**REQUIREMENT:** In the entries that run from the line containing "Screen dimensions: 985x562" through the end of the entries, change "Disable" to "Enable" and leave everything else as it is. Return only that part, without the pictures.

**RECORDS PROVIDED:**
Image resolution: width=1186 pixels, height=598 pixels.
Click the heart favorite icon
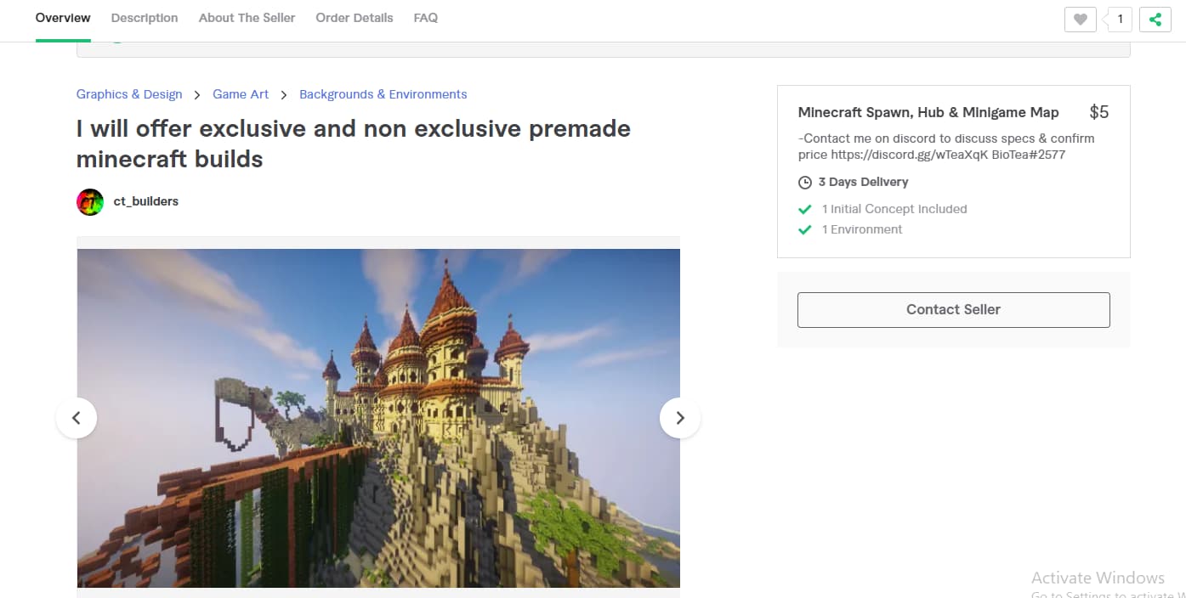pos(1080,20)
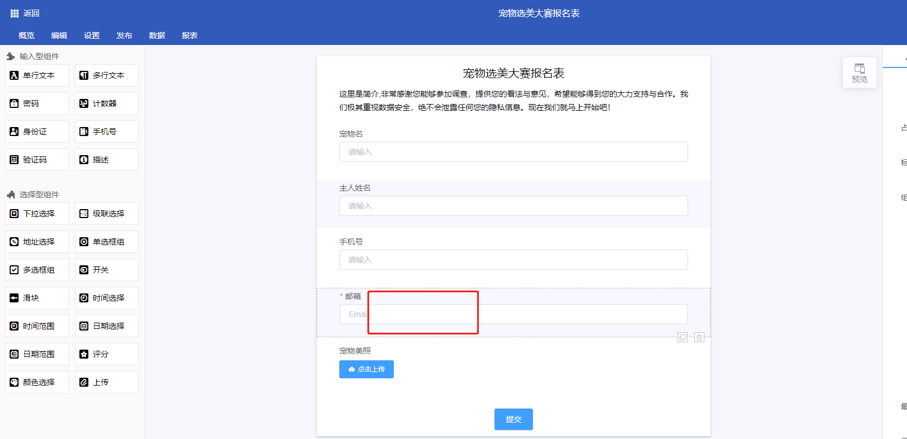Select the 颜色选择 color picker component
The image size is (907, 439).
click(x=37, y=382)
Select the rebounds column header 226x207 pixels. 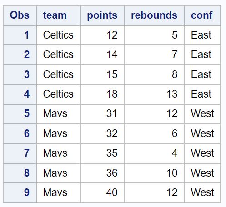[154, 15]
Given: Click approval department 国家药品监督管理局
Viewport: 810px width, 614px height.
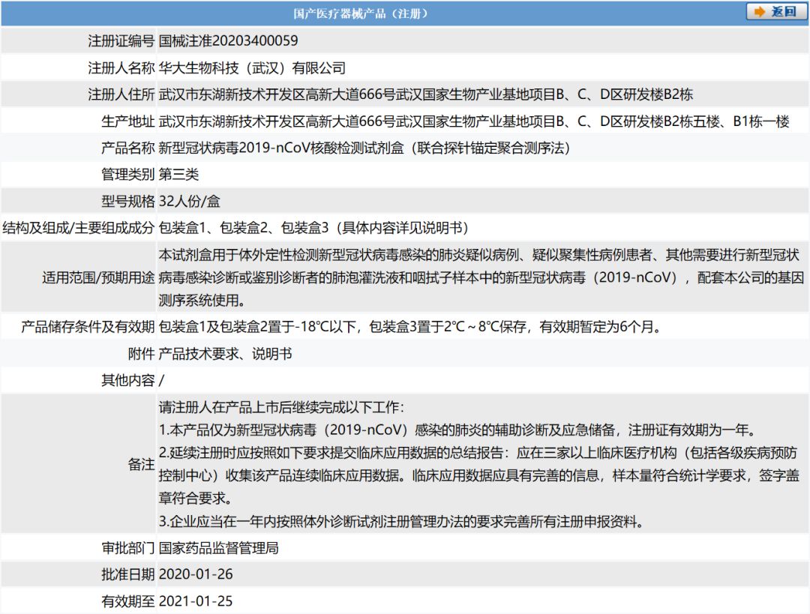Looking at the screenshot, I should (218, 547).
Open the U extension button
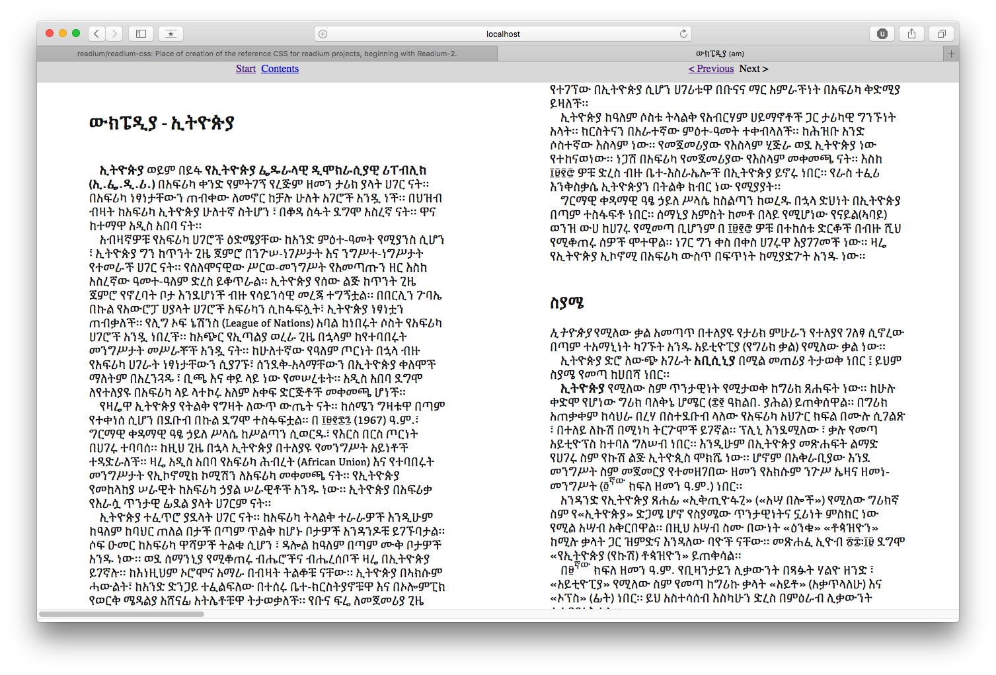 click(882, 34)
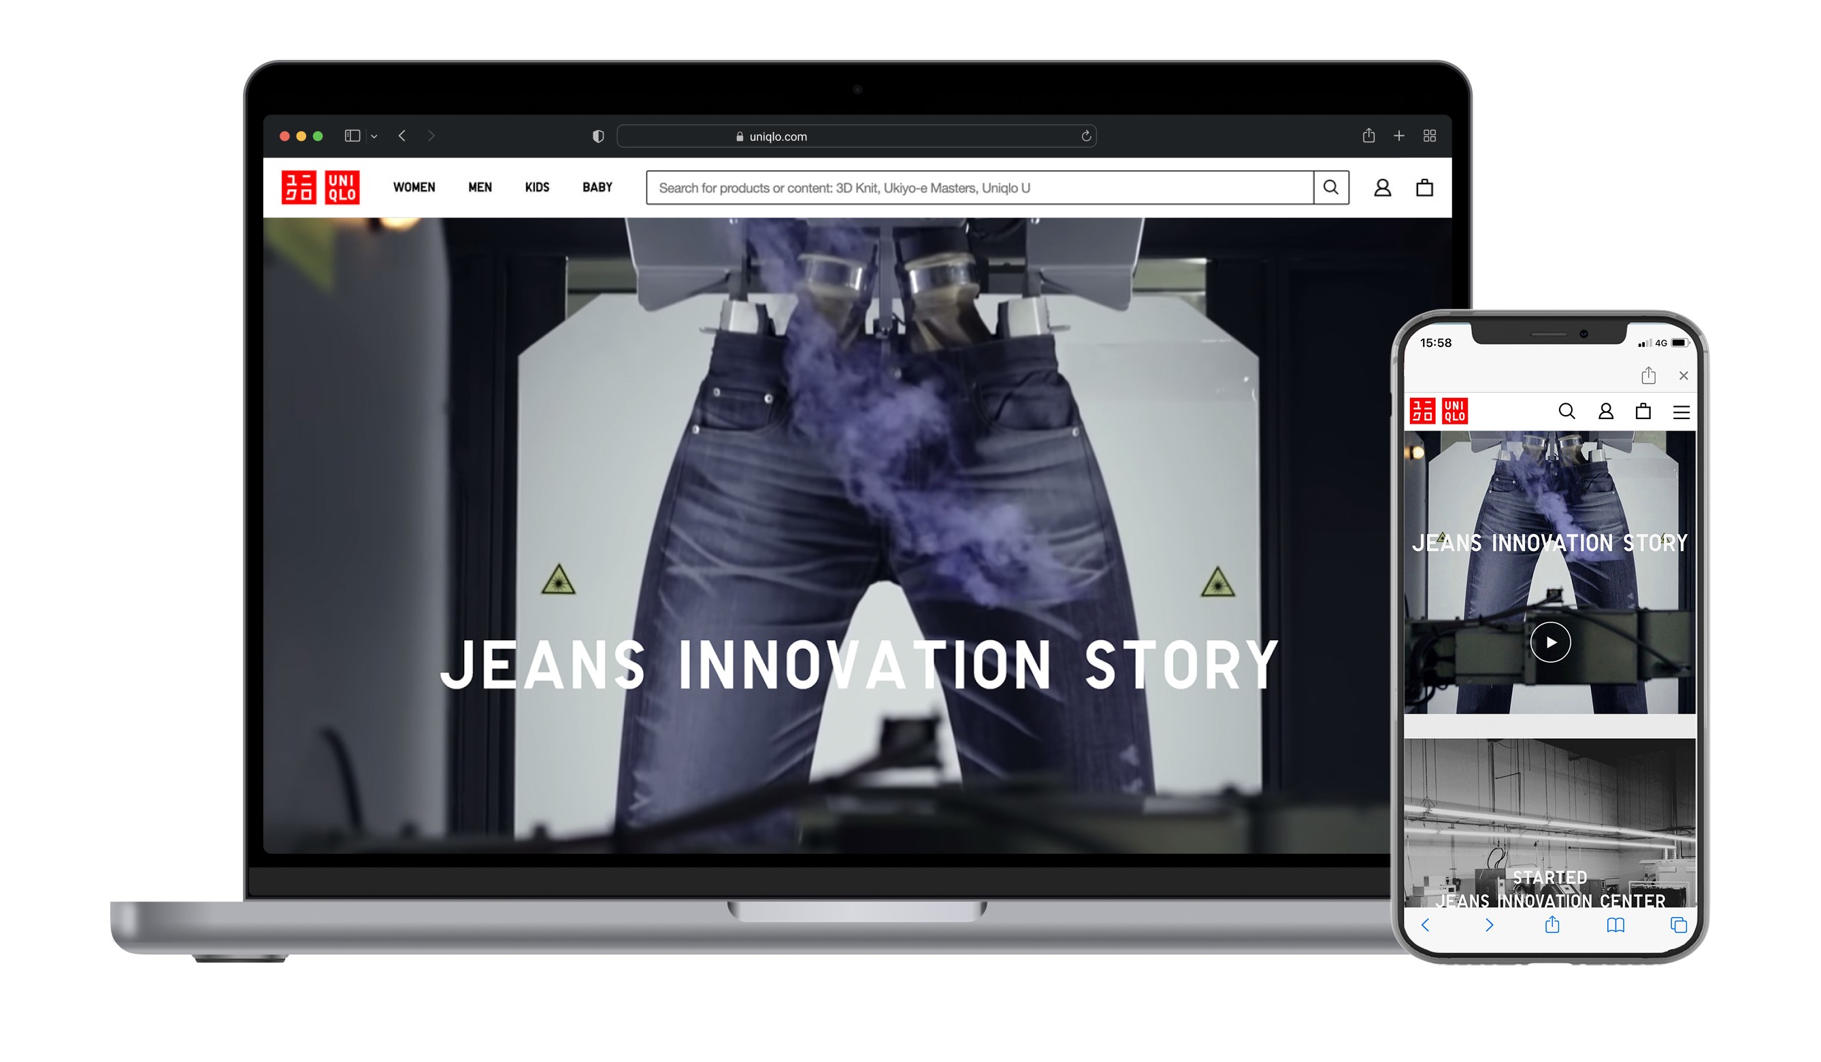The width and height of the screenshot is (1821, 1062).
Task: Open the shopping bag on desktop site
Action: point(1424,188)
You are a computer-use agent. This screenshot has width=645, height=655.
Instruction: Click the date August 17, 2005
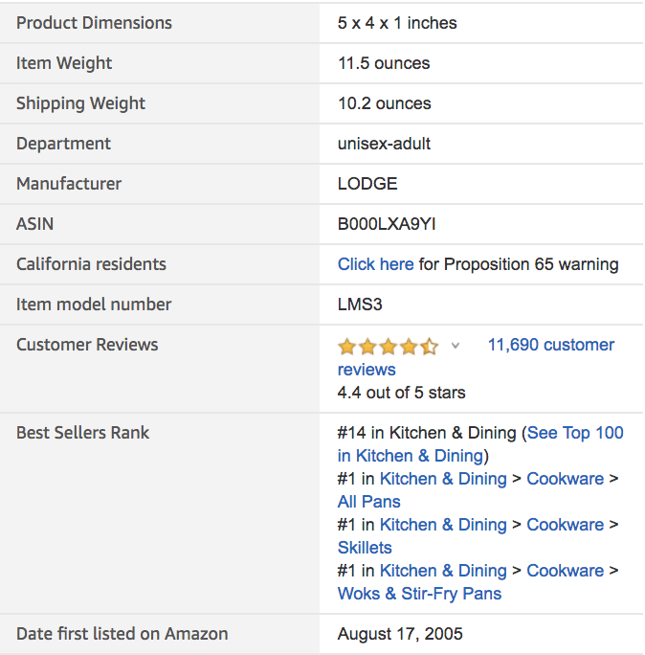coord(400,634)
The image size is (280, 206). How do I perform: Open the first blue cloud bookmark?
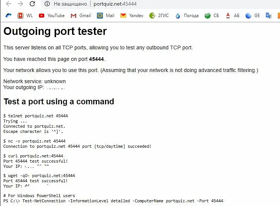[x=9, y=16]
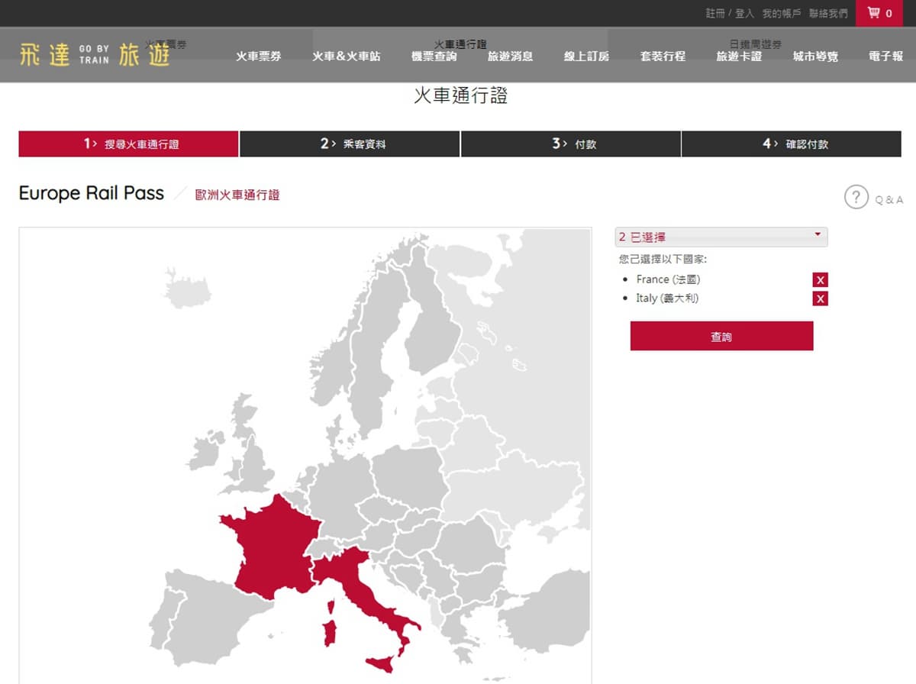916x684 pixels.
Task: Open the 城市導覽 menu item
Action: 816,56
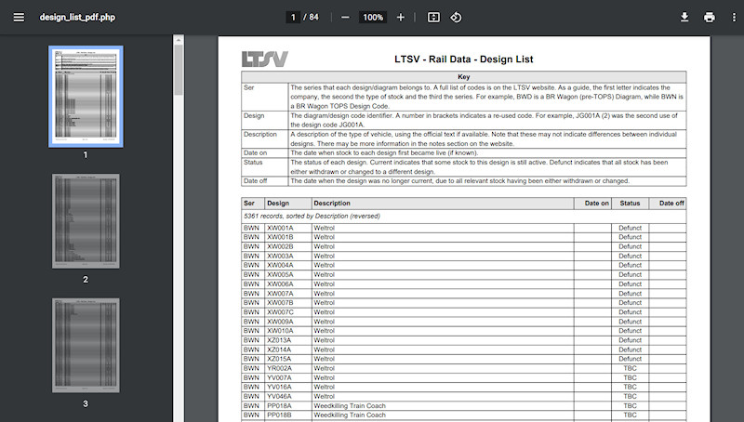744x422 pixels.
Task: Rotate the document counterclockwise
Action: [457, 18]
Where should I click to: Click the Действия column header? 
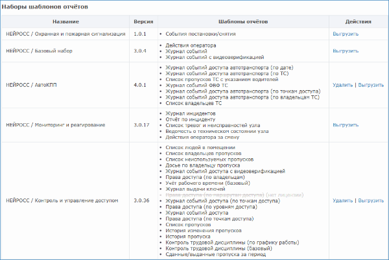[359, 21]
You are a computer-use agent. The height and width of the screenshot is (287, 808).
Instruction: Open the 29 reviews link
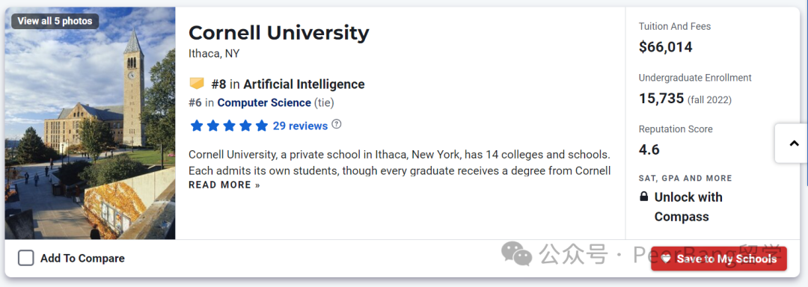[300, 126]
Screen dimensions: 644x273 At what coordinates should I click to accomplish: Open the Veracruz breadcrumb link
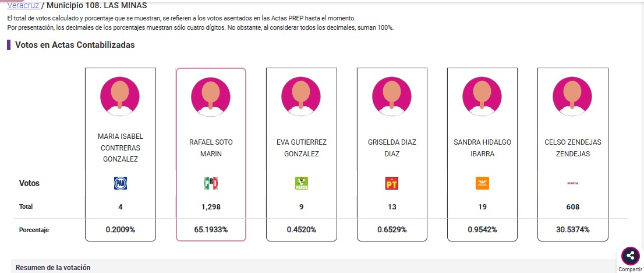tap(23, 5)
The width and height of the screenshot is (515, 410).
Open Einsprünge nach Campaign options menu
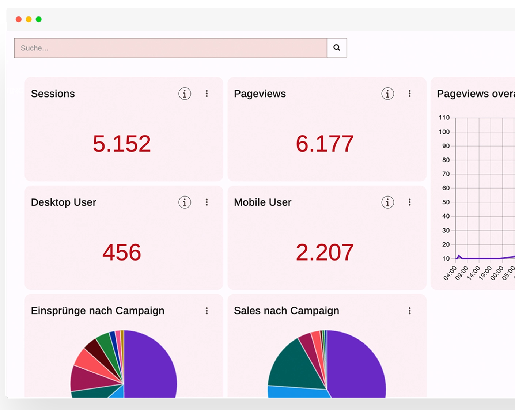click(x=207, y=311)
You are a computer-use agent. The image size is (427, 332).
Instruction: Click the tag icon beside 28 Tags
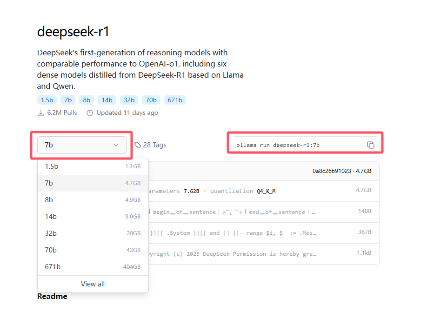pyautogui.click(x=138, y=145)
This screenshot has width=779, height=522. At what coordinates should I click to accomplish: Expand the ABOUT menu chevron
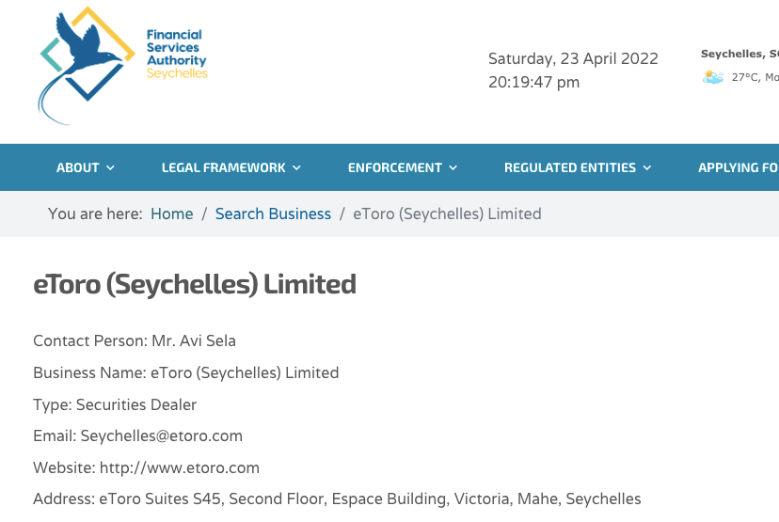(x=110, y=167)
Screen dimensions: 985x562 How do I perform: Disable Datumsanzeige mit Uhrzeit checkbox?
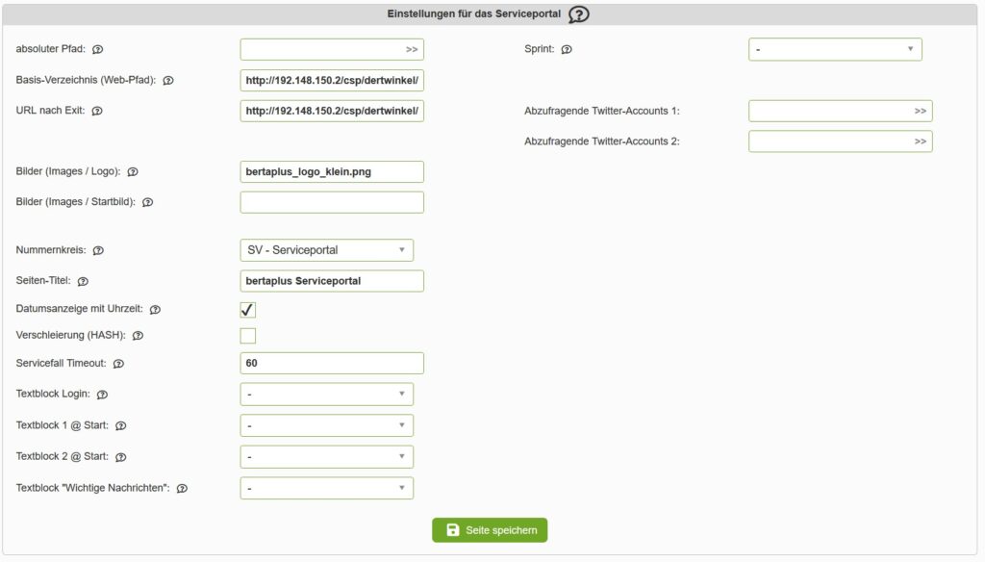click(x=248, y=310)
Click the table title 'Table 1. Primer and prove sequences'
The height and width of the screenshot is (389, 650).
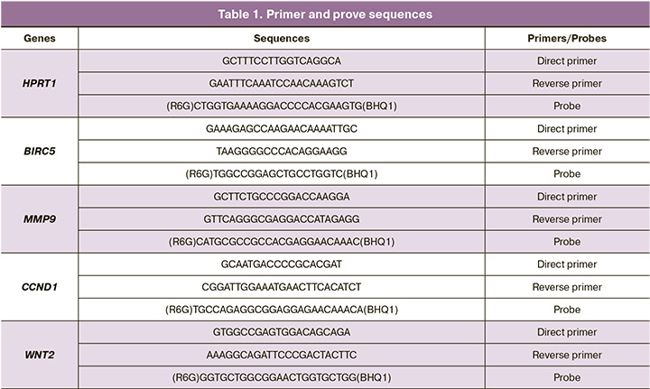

**TASK RESULT:**
Screen dimensions: 985x562 How do I perform: Enable Datumsanzeige mit Uhrzeit checkbox?
click(x=248, y=310)
Click the table title 'Table 1. Primer and prove sequences'
The height and width of the screenshot is (389, 650).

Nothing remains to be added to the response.